2.2 The Proposed Model

Motivated by the idea that the spectral embedding matrix F is spanned by the column vectors of the cluster indicator matrix $Y\in Ind$ [31] when the similarity matrix is ideal, we extend the CLR method mentioned above to the multi-view clustering. Despite of this idea, the spectral embedding matrix F is actually not equal to the cluster indicator matrix $Y\in Ind$. Thus, in this paper, not only the spectral embedding matrix can be focused on, but also the cluster indicator matrix can be solved finally without k-means discretization.

In multi-view clustering, the same object represented in different views is expected to be partitioned into the same group. Thus, the ground truth similarity matrix of each view is supposed to be the same. That is to say, there is a consensus similarity matrix among all the views. For multi-view data, suppose that there are m views, and $A^{(1)}$, $A^{(2)}$, ..., $A^{(m)}$ corresponding to the similarity matrix of each view, we aim to get the multi-view consensus similarity matrix S that can well approximate the original input similarity matrix $A^{(v)}\in \mathbb {R}^{n\times n}\left( 1\le v\le m\right) $. A straight-forward solution is to assign the same weight to every input similarity matrix and achieve an average similarity matrix by the equation $\overline{A}=\frac{1}{m}\sum _{v=1}^{m}A^{(v)}$. However, this simple way ignores the different contributions among views, leading to bad clustering performance when there are poor quality views.
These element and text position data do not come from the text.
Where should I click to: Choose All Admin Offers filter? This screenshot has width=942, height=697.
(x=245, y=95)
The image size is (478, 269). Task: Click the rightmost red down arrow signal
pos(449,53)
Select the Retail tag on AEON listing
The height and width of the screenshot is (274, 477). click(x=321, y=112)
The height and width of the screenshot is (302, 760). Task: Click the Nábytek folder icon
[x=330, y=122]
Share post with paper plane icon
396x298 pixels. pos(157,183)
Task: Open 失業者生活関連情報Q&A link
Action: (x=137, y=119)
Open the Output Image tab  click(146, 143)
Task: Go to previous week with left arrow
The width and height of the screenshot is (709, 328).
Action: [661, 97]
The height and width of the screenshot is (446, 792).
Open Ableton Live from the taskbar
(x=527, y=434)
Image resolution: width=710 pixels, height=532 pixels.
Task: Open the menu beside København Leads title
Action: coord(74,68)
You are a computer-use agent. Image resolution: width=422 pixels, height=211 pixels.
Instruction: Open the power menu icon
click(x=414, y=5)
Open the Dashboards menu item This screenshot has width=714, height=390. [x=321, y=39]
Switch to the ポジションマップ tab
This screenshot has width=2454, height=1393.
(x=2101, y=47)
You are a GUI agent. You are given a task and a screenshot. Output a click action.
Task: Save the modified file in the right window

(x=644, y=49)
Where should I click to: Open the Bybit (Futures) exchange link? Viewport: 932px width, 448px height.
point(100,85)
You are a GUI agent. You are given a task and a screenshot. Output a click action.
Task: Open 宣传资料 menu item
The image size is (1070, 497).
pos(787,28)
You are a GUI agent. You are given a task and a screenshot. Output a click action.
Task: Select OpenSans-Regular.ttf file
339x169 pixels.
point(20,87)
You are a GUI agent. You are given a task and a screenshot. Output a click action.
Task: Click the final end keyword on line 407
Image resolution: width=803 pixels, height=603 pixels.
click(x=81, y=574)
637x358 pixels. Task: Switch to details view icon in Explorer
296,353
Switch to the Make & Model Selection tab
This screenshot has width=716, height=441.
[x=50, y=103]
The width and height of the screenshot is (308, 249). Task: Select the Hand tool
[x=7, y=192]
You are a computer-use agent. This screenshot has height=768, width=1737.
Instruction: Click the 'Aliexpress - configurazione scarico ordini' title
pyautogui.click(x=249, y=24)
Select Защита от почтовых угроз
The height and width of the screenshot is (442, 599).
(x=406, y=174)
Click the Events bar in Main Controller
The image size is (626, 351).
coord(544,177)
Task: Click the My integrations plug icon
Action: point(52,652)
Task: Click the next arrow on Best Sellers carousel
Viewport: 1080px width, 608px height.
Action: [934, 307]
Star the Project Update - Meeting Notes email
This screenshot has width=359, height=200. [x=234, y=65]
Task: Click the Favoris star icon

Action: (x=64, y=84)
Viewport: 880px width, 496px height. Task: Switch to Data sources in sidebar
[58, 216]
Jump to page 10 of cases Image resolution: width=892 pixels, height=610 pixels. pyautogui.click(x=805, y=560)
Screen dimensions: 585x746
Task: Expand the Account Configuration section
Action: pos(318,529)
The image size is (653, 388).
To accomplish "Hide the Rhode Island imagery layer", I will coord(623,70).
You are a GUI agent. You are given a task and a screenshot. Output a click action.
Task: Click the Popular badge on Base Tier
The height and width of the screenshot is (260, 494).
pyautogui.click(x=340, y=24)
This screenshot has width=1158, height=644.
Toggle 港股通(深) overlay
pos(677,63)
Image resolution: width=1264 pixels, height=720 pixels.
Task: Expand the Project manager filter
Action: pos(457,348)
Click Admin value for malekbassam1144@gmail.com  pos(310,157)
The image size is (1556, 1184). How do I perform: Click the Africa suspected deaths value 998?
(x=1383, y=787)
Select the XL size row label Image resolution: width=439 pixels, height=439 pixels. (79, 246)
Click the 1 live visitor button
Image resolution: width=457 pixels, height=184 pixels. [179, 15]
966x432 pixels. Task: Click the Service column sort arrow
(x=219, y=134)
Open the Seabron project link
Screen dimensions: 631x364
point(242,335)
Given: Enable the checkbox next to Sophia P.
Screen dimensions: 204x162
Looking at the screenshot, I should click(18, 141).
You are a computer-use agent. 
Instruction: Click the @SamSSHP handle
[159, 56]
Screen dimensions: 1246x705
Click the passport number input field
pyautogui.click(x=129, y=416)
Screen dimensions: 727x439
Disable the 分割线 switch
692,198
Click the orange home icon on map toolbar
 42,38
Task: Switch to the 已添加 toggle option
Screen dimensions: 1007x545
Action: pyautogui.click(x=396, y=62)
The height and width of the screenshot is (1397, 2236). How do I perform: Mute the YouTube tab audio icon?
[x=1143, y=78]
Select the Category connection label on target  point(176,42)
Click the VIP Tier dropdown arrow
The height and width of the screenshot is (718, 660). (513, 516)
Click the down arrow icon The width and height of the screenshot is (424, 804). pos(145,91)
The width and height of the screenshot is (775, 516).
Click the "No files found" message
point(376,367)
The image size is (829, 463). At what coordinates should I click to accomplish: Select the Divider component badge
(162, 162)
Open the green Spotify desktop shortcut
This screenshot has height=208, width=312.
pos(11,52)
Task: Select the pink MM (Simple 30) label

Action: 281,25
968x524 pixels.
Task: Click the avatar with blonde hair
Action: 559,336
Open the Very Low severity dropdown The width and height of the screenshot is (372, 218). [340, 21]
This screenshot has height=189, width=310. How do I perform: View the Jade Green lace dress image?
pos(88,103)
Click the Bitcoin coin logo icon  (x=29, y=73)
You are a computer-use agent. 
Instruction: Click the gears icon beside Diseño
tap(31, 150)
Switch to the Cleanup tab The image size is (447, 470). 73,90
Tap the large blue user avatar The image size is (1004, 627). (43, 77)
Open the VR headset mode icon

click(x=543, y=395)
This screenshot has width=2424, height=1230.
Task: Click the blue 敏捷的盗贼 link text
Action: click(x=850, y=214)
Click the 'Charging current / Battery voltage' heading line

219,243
Accordingly, a group of meaningful weights are needed to be introduced to measure the importance of different views. In this paper, a trick idea [24] is followed by our algorithm to adaptively measure the weights of the views. Consequently, the target multi-view weighted consensus similarity matrix S with rank constraint is learned to approximate the similarity matrix of each view with different weights. To solve this problem, a linear combination of the reconstruction error $\Vert S-A^{(v)}\Vert _F^2$ for each view will be minimized [24]. Thus, the problem can be written as

$$\begin{aligned} \begin{aligned}&\mathop {\min }\limits _{S}\sum _{v=1}^{m}w^{(v)}\Vert S-A^{(v)}\Vert _F^2, \\&\text {s.t.}~ s_{i}1_{n}=1, s_{ij}\ge 0, rank(L)=n-c, \end{aligned} \end{aligned}$$

(5)

where the constant $w^{(v)}$ is the optimal target function value of the following problem:

$$\begin{aligned} \begin{aligned}&w^{(v)}\overset{def}{=}\mathop {\min }\limits _{S}\frac{1}{\Vert S-A^{(v)}\Vert _F}. \end{aligned} \end{aligned}$$

(6)

We can obviously find that $w^{(v)}$ depends on S. If the view v is good, the value of $\Vert S-A^{(v)}\Vert _F$ should be small, and therefore $w^{(v)}$ is supposed to be large. Otherwise, a small weight is required to be assigned to a weak view.

Problem (5) is not easy to be solved, due to the rank constraint where $L=D-\frac{\left( S^T+S\right) }{2}$ and D is an n by n diagonal matrix whose diagonal elements $D\left( ii\right) =\frac{\sum _{j}\left( s_{ij}+s_{ji}\right) }{2}$ also depend on the similarity matrix S. Here L is a positive semi-definite matrix, and thus $\sigma _i\left( L\right) \ge 0$, where $\sigma _i\left( L\right) $ corresponds to the i-th smallest eigenvalue of the Laplacian matrix L. Inspired by [29], $rank(L)=n-c$ is tantamount to $\sum _{i=1}^{c}\sigma _i\left( L\right) =0$. To cope with the optimization question with rank constraint whose complexity analysis is combinatorial, the rank constraint is incorporated into the objective function as a regularizer term [28, 33]. Therefore, the constraint is relaxed and our model is reformulated as

$$\begin{aligned} \begin{aligned}&\mathop {\min }\limits _{S}\sum _{v=1}^{m}w^{(v)}\Vert S-A^{(v)}\Vert _F^2+\alpha \sum _{i=1}^{c}\sigma _i\left( L\right) , \\&\text {s.t.}~ s_{i}1_{n}=1, s_{ij}\ge 0. \end{aligned} \end{aligned}$$

(7)

If $\alpha $ is enough large, the minimization of Eq. (7) will make the regularizer term $\sum _{i=1}^{c}\sigma _i\left( L\right) \rightarrow 0$. And then the rank constraint $rank(L)=n-c$ will be solved.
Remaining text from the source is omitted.